# Record extracts
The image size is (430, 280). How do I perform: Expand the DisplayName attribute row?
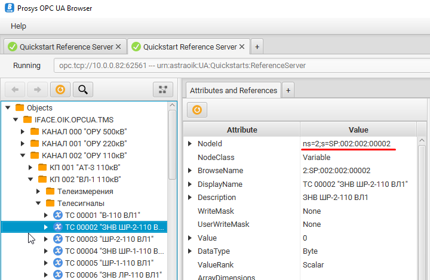coord(190,184)
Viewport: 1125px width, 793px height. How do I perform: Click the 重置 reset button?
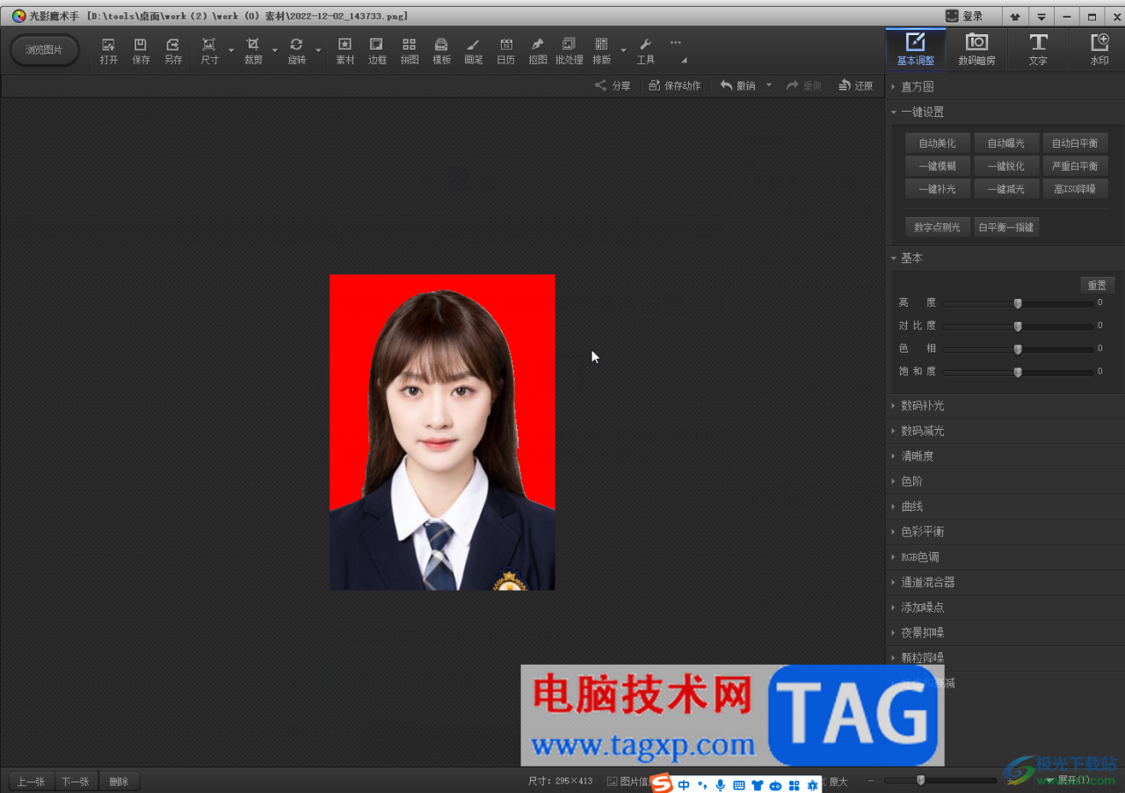pyautogui.click(x=1097, y=286)
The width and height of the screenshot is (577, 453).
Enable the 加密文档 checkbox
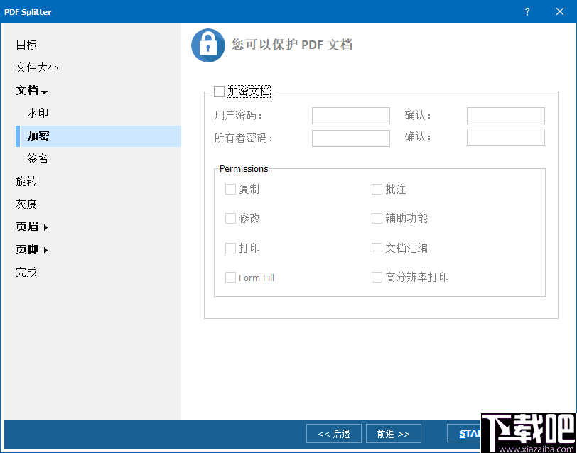pos(219,91)
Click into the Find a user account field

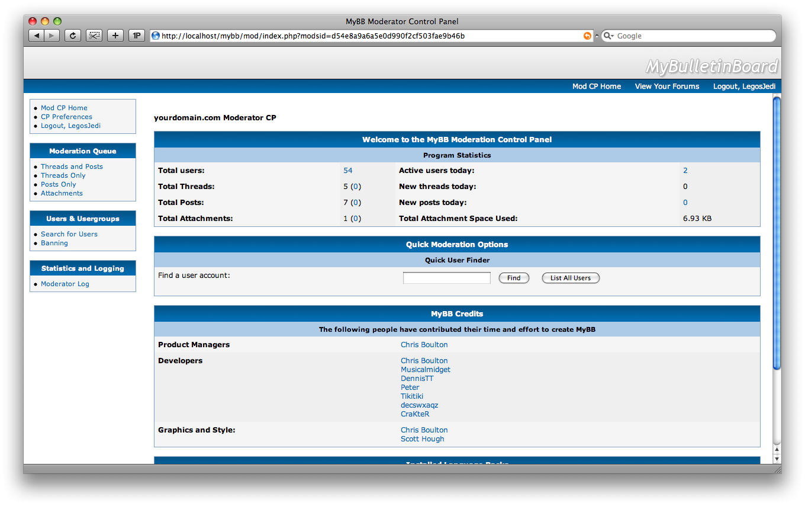coord(446,278)
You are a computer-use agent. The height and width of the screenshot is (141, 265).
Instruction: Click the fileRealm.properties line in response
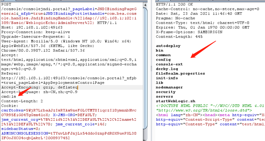(180, 74)
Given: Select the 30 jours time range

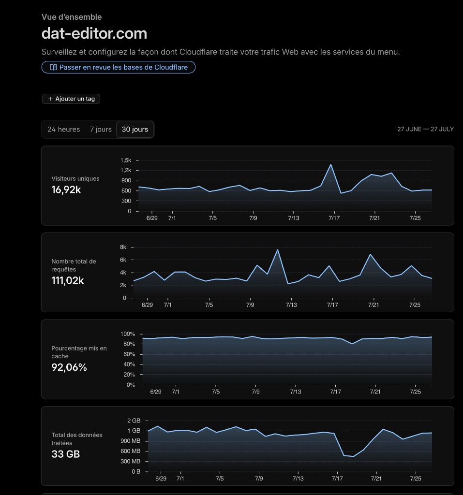Looking at the screenshot, I should pos(135,130).
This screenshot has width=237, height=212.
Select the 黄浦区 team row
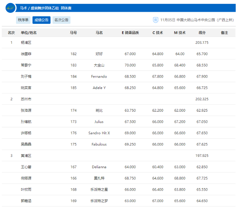[x=26, y=156]
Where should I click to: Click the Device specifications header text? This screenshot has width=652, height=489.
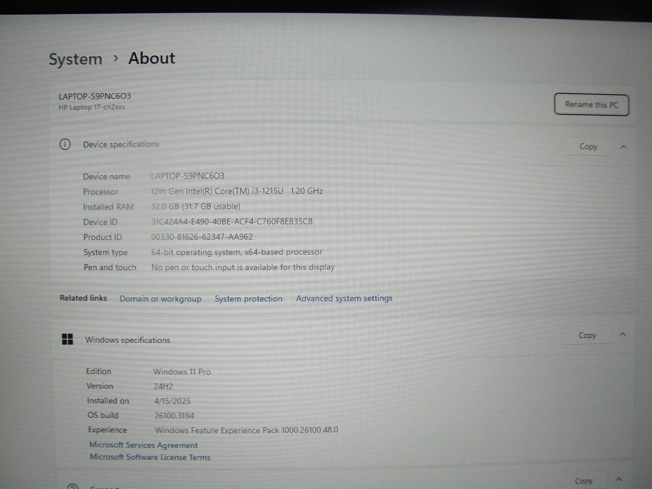(121, 144)
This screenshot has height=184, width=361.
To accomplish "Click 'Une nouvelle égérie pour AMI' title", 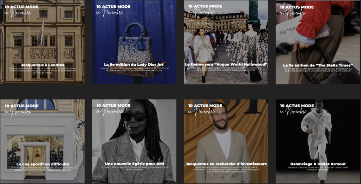I will pyautogui.click(x=134, y=164).
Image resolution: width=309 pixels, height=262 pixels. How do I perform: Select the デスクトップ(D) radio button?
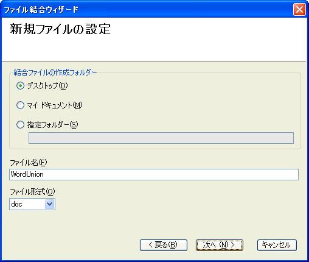point(20,86)
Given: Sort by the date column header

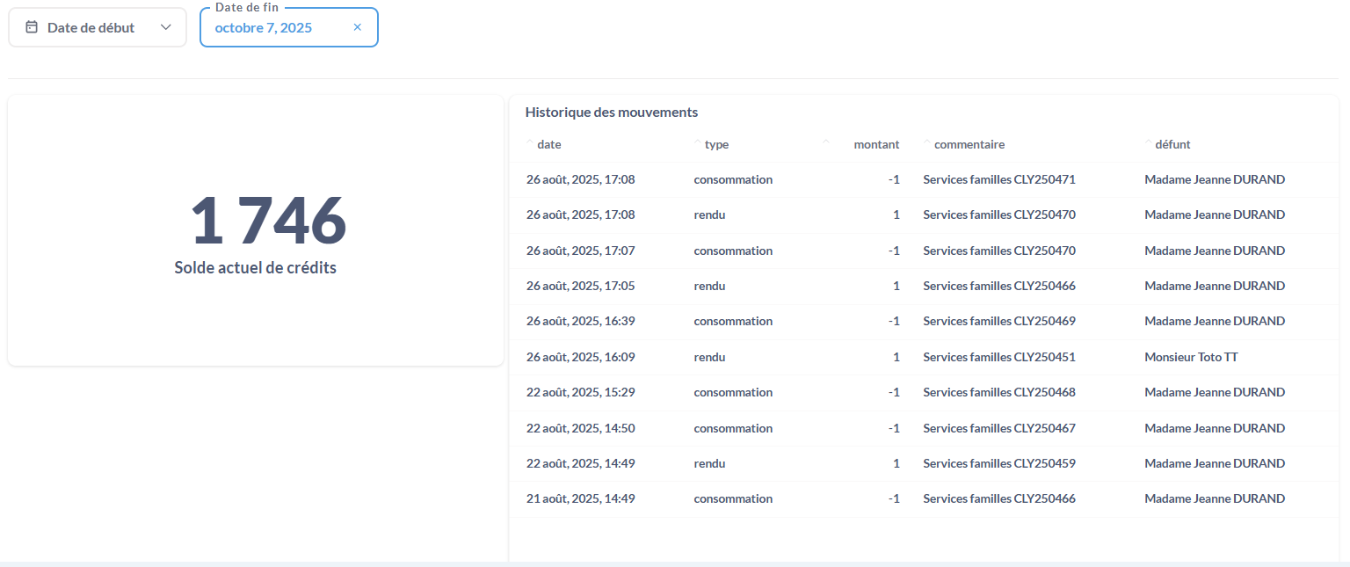Looking at the screenshot, I should (x=548, y=144).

# Assigned task
Using the listing above, set down exactly each line from the one containing "Image resolution: width=309" through the final line, and leave out pictures.

# Solution
Image resolution: width=309 pixels, height=262 pixels. How do I perform: Select the デスクトップ(D) radio button?
point(20,86)
Given: Sort by the date column header

Looking at the screenshot, I should (x=548, y=144).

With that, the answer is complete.